WHAT IS NEEDED:
Down to the last line, transcribe the records verbatim and exclude the images.

Dataset entries:
^^^^^^^^^^^^^^^^

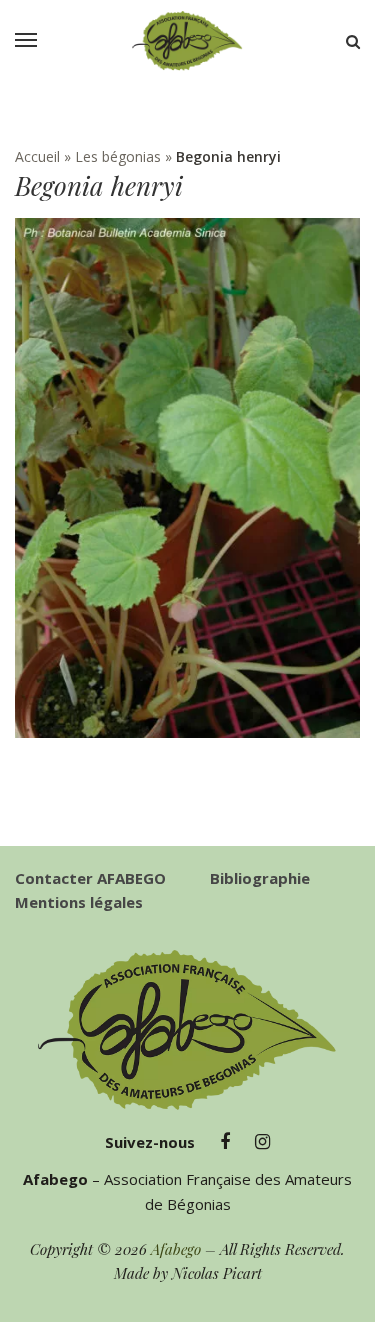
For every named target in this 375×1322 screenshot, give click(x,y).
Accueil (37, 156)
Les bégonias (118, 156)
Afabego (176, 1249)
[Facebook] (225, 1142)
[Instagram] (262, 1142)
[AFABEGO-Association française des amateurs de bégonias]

^^^^^^^^^^^^^^^^

SOLUTION TO THIS TASK:
For every named target in this 375×1322 screenshot, give click(x,y).
Accueil (37, 156)
Les bégonias (118, 156)
Afabego (176, 1249)
[Facebook] (225, 1142)
[Instagram] (262, 1142)
[AFABEGO-Association française des amateurs de bégonias]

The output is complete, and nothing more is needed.